Jan 25, 2009

Our Infinite Day-trip

Our Infinite Day-trip maps a borderland between perceptions of urban space and the romanticised wild. In its first manifestation Our Infinite Day-trip was exhibited on a remote island off the west coast of Canada. The works temporarily installed on the island included ‘VIA (Vehicle of Infinite Arrival)’ - a 12 ft portable sculpture built of extreme condition tent technology, and a neon text providing a loose translation of the work’s title 'HIC MANEBIMVS OPTIME' - words attributed to Aeneas upon finding Italy (Homer's Iliad, Virgil's Aeneid).

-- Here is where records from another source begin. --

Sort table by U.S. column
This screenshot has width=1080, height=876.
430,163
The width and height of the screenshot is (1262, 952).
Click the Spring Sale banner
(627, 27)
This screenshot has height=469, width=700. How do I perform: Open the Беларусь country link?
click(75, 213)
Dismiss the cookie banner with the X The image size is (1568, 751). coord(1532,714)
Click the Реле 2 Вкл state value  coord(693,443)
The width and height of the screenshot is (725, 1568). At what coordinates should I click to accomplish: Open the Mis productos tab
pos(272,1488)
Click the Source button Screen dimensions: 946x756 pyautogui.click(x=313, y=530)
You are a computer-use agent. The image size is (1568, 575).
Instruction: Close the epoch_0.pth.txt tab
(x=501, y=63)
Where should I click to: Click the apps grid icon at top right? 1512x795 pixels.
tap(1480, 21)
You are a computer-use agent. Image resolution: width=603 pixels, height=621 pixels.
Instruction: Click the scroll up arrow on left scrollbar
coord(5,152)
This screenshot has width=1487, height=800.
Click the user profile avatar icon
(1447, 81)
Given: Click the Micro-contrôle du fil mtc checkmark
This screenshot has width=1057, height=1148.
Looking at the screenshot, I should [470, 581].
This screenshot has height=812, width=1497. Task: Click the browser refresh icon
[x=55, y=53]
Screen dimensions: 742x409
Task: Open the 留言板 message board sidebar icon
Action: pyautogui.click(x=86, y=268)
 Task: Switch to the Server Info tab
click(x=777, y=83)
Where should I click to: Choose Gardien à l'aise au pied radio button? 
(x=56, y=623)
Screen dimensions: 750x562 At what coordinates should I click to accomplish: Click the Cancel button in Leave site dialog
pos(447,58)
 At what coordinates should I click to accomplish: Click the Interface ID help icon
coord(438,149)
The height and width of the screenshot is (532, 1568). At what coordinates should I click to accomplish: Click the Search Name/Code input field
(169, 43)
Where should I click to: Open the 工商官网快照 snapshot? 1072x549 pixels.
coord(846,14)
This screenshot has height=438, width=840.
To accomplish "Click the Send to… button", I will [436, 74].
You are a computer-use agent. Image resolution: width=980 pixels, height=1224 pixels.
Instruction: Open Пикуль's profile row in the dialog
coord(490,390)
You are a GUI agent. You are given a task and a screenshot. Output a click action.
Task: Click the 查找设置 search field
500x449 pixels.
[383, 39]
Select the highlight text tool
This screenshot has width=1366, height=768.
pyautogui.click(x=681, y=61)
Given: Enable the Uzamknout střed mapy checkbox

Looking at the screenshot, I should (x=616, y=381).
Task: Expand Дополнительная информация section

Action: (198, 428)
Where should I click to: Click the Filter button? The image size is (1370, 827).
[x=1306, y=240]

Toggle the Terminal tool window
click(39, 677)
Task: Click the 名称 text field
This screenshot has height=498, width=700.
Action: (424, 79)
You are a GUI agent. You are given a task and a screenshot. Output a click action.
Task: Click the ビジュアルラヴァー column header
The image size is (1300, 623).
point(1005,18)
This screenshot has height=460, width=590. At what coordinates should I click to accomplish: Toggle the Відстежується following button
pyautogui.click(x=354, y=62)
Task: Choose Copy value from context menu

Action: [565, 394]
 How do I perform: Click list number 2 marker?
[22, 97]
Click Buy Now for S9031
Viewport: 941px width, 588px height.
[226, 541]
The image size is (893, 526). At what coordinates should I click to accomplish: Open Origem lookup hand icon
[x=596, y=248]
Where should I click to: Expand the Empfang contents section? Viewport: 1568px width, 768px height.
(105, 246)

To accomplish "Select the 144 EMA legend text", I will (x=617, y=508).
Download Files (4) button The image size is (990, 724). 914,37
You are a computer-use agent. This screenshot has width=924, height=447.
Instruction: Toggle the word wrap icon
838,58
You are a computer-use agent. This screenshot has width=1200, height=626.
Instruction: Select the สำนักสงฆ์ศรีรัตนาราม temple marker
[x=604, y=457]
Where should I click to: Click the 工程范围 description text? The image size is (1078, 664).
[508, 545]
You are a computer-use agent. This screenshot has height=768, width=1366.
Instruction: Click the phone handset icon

These works explore what might be sought in such ‘untouched’ landscapes, and how the nomadic movement through them serves to sustain an ideology that is collective and yet transient. The ‘wild’ is a fictionalised modern day ideal, a fantasy conveniently tamed and packaged for pleasure, so how then to negotiate our pool of known images of the unknown? Edwards’ work is a knowing construction of sentimental scene-gazing and a persistent romantic yearn for an uncharted map or a lost traveler’s Moleskine. The fact that these works seem to acknowledge their own failure to embody the experience or value of the Sublime, paradoxically seems to move them closer to it. This is not achieved through the presence of knowing, but through a fragile wistfulness that still remains despite it.

In their exploration of the ambiguous relation of space to motion, and travel to destination, these works constitute a fragile and fluid landscape of their own.